Dennis Wheatley was famous for his immensely popular occult thrillers but he write straightforward thrillers as well, and even some science fiction. His science fiction output includes the 1952 novel Star of Ill-Omen.
In 1952 flying saucers were a worldwide sensation and belief in them was at least moderately respectable. Wheatley evidently thought they would make a good subject. Being a thriller writer though he liked secret agent heroes so he made his hero, Kem Lincoln, a British secret agent. In the early 1950s you might expect a British intelligence agent to be assigned to a case involving the threat from the Soviet Union or Communist China but Kem’s latest assignment deals with a different menace altogether - the Argentine nuclear menace!
Argentina’s dictator, General Peron, has begun an ambitious nuclear weapons program which has apparently made significant breakthroughs - breakthroughs that would make nuclear weapons much simpler and much cheaper to produce. Or has he? British Intelligence is inclined to think Peron is bluffing, but on the other hand he might want them to think he is bluffing. In other words, it could be a double bluff. Either way Kem Lincoln has to find out what is actually going on and whether this threat is real or not.
Kem has to infiltrate the home of Colonel Escobar, the man in charge of the general’s atomic weapons facility. While he’s doing that he decides he might as well seduce the colonel’s beautiful young wife Carmen. Before Kem can discover Argentina’s atomic secrets he, Carmen and Colonel Escobar are kidnapped by a flying saucer and taken to Mars!
At this point you might be thinking to yourself if this is a Dennis Wheatley thriller why is there no communist conspiracy? Do not panic. There is indeed a communist conspiracy. The Martians have also kidnapped two Soviet atomic scientists plus an MVD man (the MVD being a predecessor of the KGB). The chief Soviet scientist is actually an ex-Nazi scientist with an implacable hatred of the British that has its roots in the Boer War.
There are certainly Martians, but whether there is a Martian civilisation is another matter. What passes for civilisation on the Red Planet is actually a bit like civilisation in the Soviet Union - highly regimented and not terribly inspiring. In fact it’s pretty grim.
In this book the hero has to thwart both a communist plot and a Martian plot, both equally deadly.

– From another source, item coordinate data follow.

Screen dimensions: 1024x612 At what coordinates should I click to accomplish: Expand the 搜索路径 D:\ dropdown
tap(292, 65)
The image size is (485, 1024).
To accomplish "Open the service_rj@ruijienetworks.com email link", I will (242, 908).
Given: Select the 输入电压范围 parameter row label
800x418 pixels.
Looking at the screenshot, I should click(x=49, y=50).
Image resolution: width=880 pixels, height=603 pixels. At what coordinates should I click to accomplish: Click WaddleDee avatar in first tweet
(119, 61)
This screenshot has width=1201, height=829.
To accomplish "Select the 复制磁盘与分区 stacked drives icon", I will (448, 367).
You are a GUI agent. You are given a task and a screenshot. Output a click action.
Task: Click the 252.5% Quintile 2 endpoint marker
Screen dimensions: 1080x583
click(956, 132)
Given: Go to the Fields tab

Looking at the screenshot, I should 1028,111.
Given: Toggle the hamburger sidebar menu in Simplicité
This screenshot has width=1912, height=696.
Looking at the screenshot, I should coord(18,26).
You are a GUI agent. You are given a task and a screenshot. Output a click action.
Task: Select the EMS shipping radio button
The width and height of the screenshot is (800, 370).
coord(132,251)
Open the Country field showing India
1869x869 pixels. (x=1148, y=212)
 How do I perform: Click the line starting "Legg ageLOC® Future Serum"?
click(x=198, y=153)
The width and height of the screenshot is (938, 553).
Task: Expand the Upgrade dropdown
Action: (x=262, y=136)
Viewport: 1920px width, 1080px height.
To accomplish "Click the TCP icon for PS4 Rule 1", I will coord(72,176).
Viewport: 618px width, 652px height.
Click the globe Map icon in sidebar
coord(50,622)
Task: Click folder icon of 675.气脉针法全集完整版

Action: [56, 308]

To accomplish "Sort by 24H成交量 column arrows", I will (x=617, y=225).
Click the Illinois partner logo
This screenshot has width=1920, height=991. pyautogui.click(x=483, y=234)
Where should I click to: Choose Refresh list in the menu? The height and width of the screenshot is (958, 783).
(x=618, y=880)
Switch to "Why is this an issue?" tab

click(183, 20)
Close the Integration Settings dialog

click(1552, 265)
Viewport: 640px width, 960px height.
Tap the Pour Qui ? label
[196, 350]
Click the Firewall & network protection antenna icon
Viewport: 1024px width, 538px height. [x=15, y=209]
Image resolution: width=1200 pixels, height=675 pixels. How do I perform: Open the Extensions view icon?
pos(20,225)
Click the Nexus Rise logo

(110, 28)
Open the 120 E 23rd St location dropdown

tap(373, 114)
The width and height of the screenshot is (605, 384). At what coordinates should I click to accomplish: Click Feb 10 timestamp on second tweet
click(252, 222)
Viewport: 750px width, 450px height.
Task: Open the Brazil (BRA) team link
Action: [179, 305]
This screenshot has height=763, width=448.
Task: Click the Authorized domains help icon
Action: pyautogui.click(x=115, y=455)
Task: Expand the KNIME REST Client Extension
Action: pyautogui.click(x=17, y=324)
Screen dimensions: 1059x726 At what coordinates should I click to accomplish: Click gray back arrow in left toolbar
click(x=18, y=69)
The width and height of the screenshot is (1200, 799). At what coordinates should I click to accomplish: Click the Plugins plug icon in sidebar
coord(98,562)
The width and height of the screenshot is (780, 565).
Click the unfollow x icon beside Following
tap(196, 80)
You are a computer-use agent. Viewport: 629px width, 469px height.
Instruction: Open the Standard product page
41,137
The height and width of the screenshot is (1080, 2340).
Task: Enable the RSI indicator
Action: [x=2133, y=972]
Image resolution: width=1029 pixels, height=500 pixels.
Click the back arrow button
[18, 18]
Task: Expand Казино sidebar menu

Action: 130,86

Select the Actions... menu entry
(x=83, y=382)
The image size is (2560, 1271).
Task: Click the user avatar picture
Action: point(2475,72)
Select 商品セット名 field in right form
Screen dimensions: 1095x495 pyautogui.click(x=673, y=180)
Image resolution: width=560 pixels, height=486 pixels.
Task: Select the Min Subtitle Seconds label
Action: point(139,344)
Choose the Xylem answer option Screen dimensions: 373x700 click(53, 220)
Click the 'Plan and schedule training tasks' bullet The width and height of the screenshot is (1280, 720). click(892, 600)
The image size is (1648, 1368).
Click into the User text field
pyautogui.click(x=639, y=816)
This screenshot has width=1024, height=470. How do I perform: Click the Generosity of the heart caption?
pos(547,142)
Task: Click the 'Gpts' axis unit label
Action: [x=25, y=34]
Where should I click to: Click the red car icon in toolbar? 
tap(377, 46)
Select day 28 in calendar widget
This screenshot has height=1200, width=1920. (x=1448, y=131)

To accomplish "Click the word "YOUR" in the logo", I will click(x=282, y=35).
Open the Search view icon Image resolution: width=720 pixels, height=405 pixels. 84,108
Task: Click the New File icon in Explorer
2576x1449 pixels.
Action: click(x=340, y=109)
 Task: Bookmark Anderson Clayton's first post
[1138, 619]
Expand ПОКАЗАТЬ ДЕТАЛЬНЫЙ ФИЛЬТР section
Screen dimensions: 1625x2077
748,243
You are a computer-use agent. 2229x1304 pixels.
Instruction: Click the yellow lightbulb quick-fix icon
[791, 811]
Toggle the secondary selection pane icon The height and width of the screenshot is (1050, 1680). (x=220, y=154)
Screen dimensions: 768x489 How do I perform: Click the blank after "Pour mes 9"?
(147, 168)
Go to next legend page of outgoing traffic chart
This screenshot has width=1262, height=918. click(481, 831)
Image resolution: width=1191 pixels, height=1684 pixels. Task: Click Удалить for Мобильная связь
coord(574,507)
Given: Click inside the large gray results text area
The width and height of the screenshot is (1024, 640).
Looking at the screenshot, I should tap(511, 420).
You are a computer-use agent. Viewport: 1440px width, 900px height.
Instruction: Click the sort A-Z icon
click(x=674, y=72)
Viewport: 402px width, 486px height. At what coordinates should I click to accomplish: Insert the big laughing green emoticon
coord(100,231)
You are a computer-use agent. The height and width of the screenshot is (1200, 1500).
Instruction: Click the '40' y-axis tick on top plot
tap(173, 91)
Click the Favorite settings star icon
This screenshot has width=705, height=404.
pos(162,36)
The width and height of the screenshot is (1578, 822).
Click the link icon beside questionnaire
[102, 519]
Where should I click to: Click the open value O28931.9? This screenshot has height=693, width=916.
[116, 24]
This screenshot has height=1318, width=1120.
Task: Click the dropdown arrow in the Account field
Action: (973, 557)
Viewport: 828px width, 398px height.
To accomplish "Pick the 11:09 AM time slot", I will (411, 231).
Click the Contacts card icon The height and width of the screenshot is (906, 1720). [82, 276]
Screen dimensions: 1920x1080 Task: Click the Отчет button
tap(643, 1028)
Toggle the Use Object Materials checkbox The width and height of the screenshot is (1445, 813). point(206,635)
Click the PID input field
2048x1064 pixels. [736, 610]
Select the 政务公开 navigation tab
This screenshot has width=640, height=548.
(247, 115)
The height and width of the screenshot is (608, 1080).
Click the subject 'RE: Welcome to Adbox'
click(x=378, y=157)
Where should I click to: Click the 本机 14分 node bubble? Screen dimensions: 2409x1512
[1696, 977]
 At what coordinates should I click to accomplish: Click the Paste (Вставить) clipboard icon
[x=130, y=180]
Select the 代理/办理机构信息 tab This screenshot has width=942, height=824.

Kem Lincoln is an interesting hero. Many modern readers will doubtless find him to be rather unattractive. Oddly enough the things that make him most unappealing are the very things that make him such a modern hero. Kem Lincoln is a million miles away from the hearty good sportsmanship of Bulldog Drummond, or the clean-limbed decency of Richard Hannay, or even the cheerful sense of mischief of Simon Templar. Kem Lincoln might be daring and resourceful but he is also sexually promiscuous, breathtakingly ruthless, callous, selfish and entirely lacking in pity. In fact he’s much closer in spirit to James Bond than to Bulldog Drummond but even James Bond seems like an old-fashioned romantic by comparison. With Kem Lincoln Wheatley was (perhaps consciously or perhaps unconsciously) edging towards the modern hero who is more anti-hero than hero.
Wheatley’s concept of Martian society might be grim but it’s quite well thought-out. Of course you have to remember than in 1952 a great deal less was known about Mars than was the case just twenty years later after the first space probes reached the planet. Wheatley based his book more or less on what was known at the time and it’s clear he did quite a bit of research. The famous canals of Mars play an important roe in the book - their existence was not finally disproved until the mid-1960s.
On the whole this is typical Wheatley - the infodumps are rather clumsy, the story-telling is vivid and wildly imaginative and totally outrageous, the tone is politically incorrect to a degree that takes one breath away. On the other hand, and typical of Wheatley, it’s often politically incorrect in unexpected ways while being remarkably modern in equally unexpected ways.
Star of Ill-Omen is odd but entertaining. Recommended.